↓

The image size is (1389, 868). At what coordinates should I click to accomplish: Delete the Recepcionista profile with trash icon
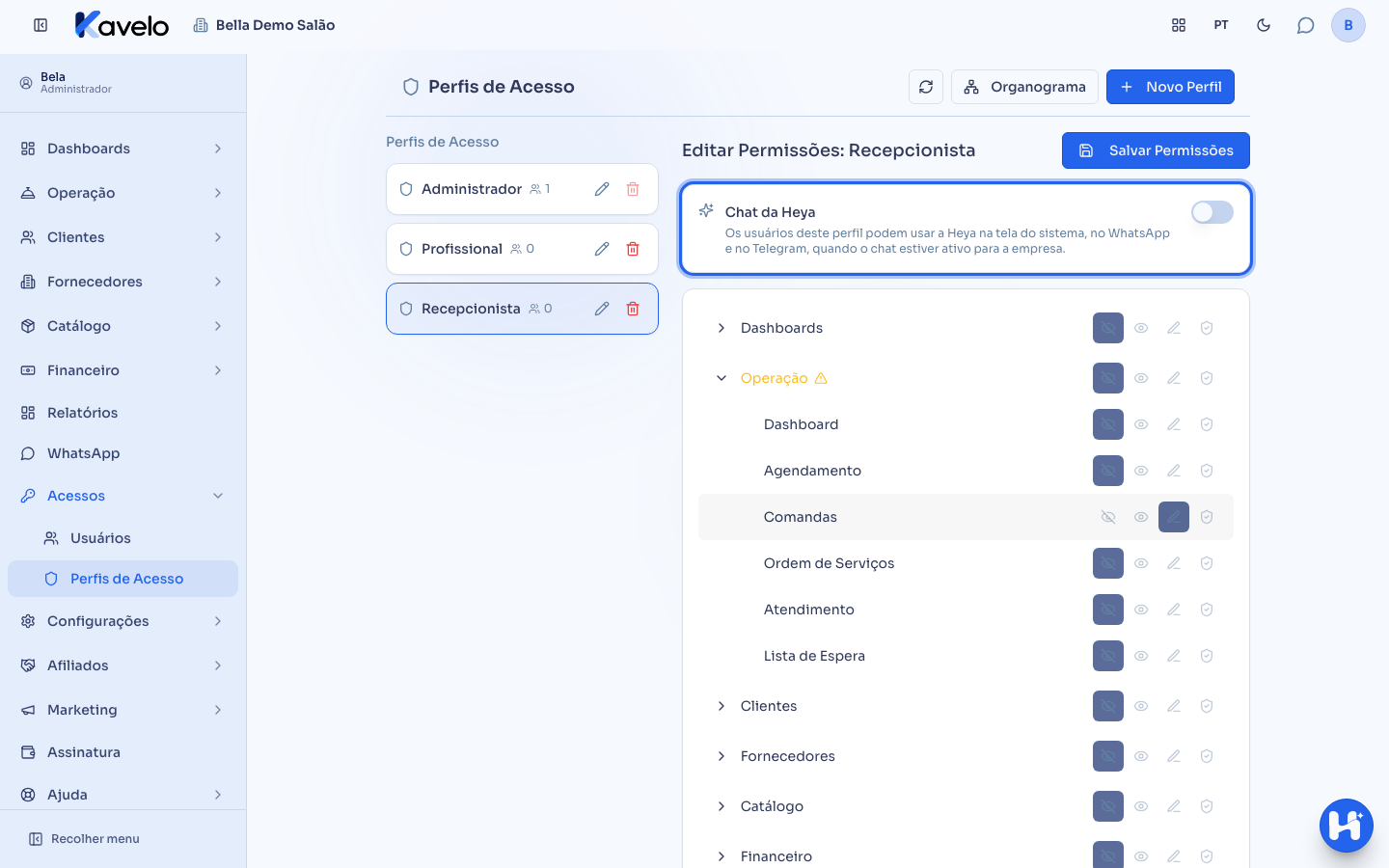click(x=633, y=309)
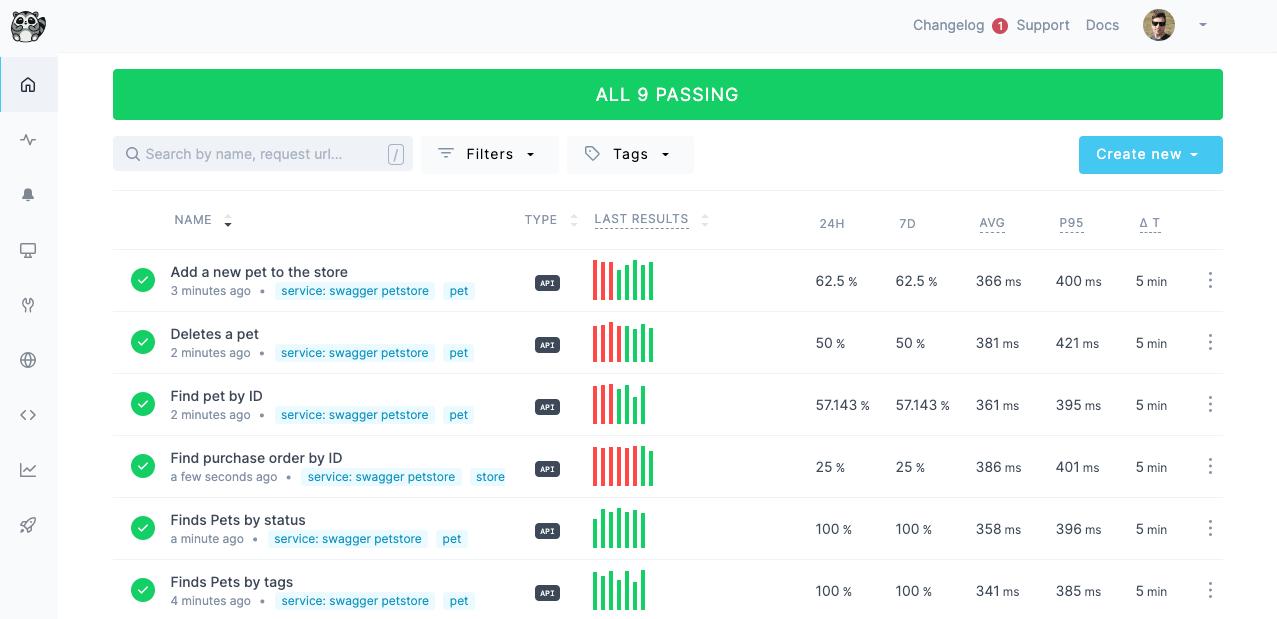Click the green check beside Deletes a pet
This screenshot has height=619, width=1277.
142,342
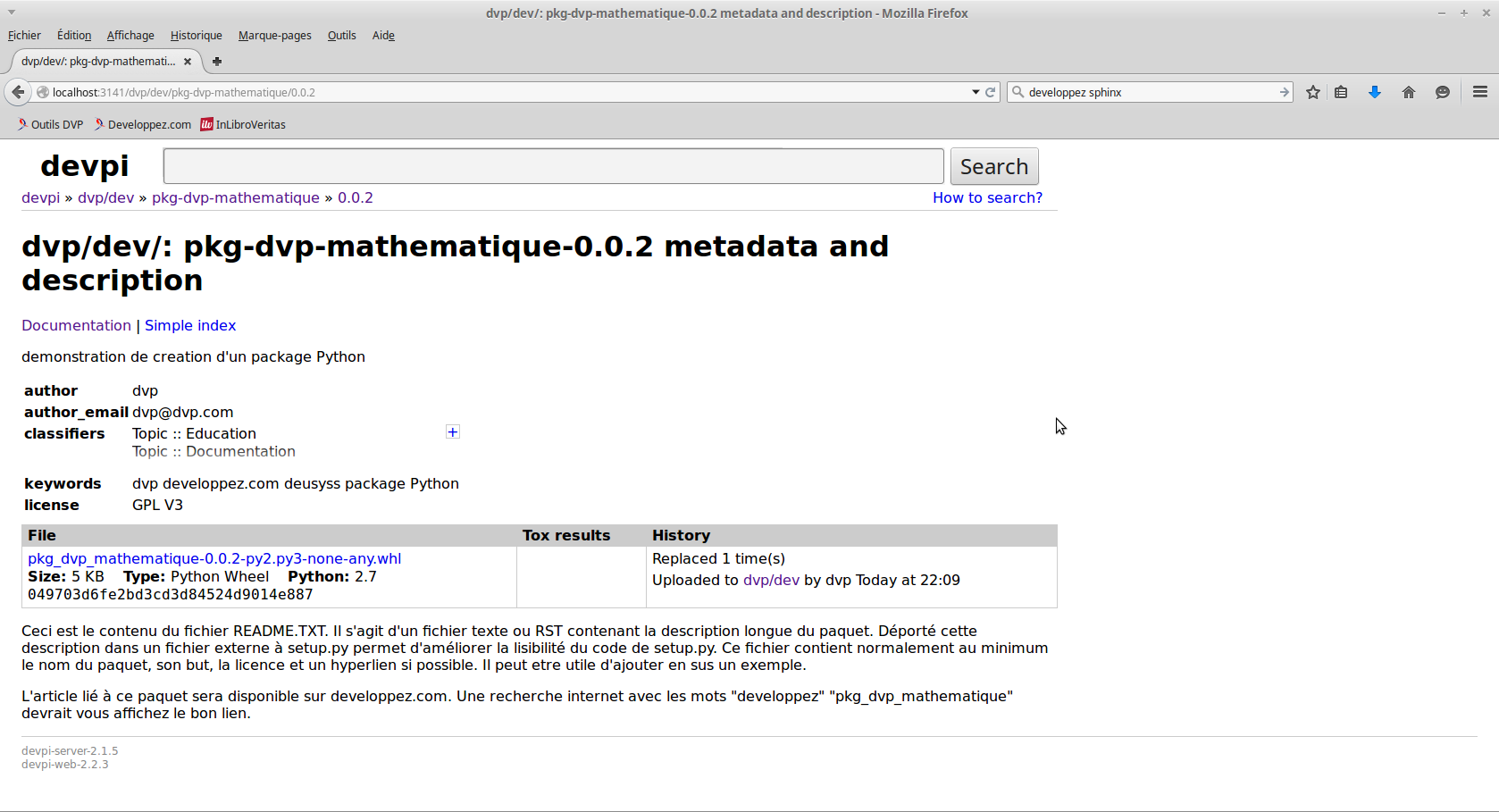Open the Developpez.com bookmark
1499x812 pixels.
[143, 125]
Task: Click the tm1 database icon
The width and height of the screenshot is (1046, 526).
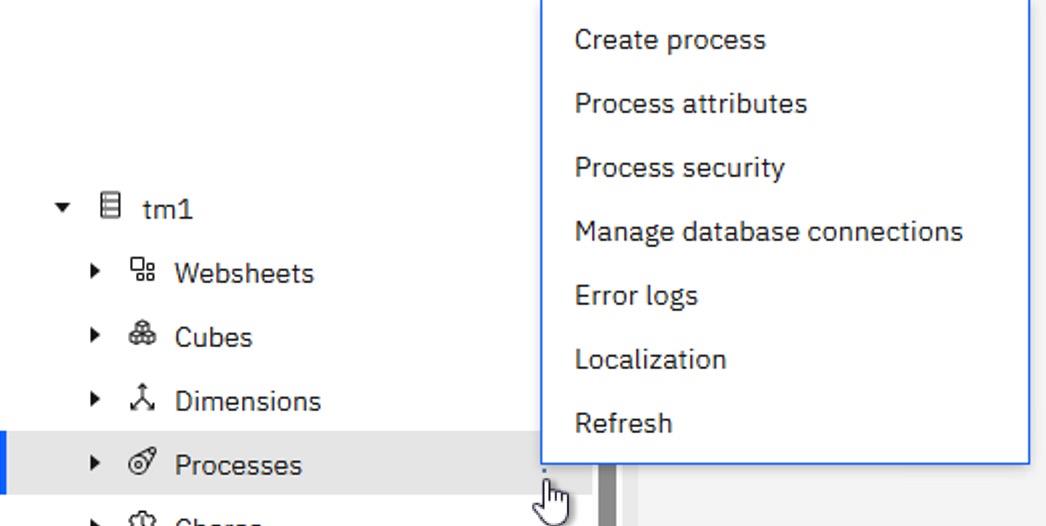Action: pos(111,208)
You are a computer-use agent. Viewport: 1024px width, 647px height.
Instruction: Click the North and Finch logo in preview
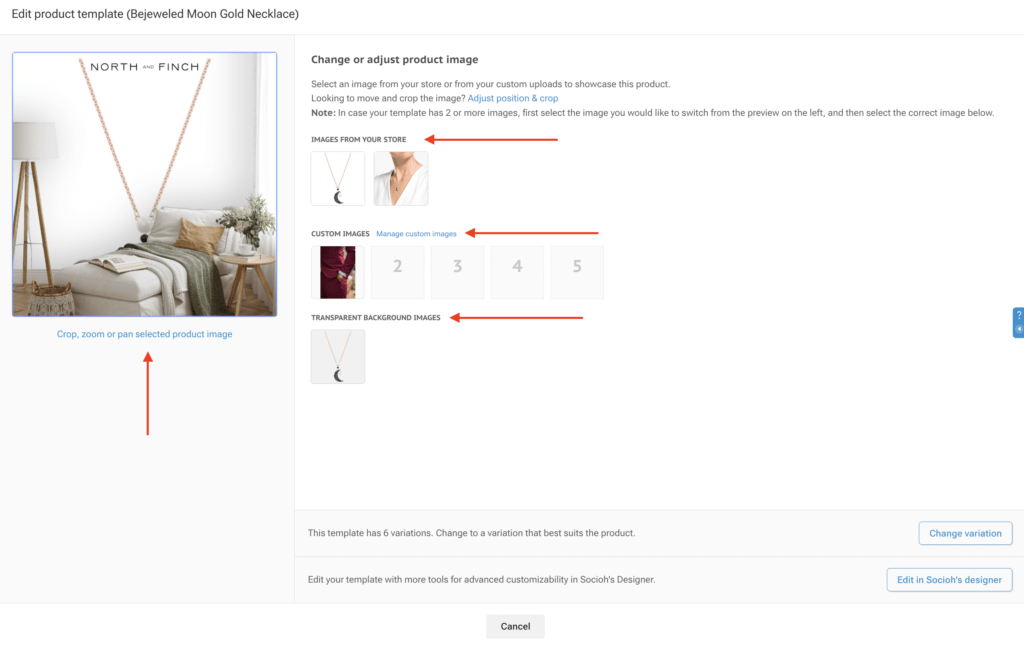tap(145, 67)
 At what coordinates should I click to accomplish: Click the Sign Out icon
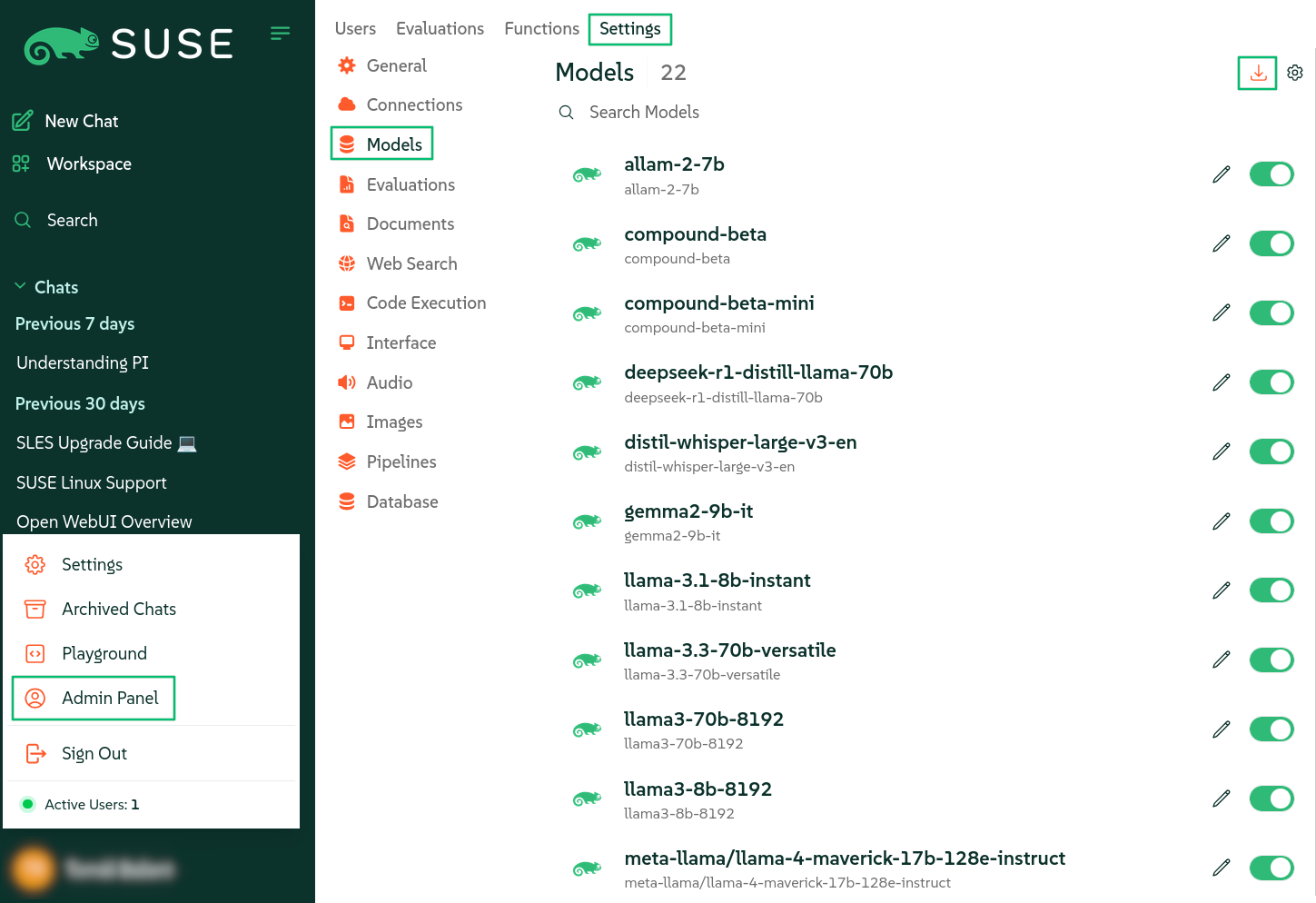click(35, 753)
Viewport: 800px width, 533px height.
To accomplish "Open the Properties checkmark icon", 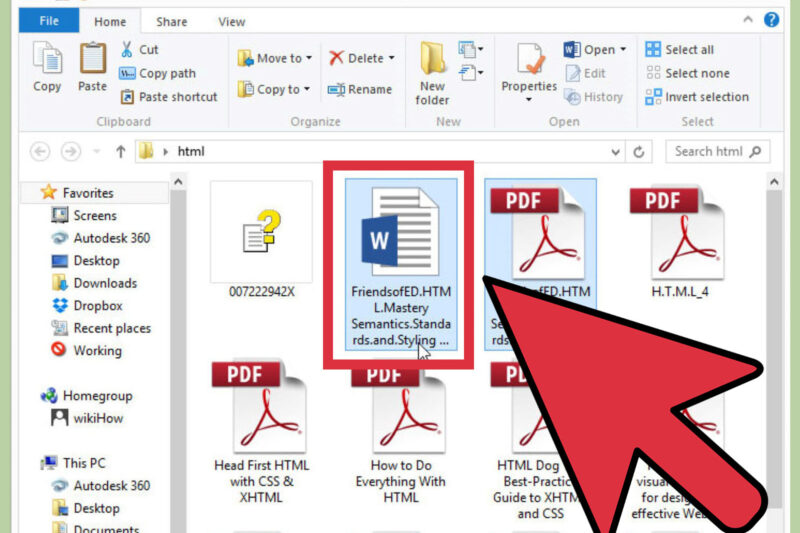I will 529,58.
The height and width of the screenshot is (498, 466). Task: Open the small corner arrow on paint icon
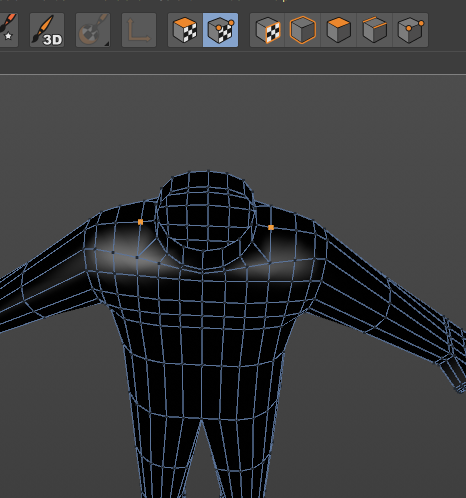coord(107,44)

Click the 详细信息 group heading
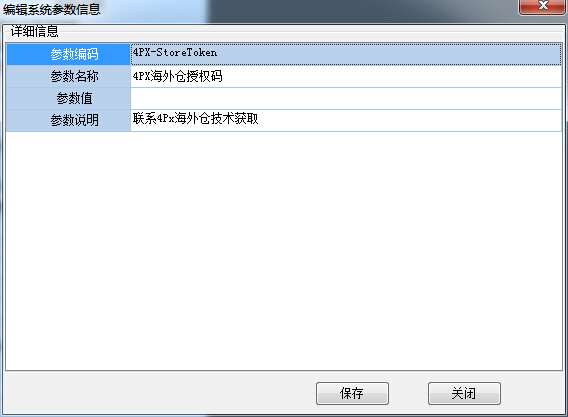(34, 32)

↑

## INSTRUCTIONS TO FOLLOW
Report how many lines in these entries contain "Viewport". Answer with the number only.

## SOLUTION TO THE PROBLEM
2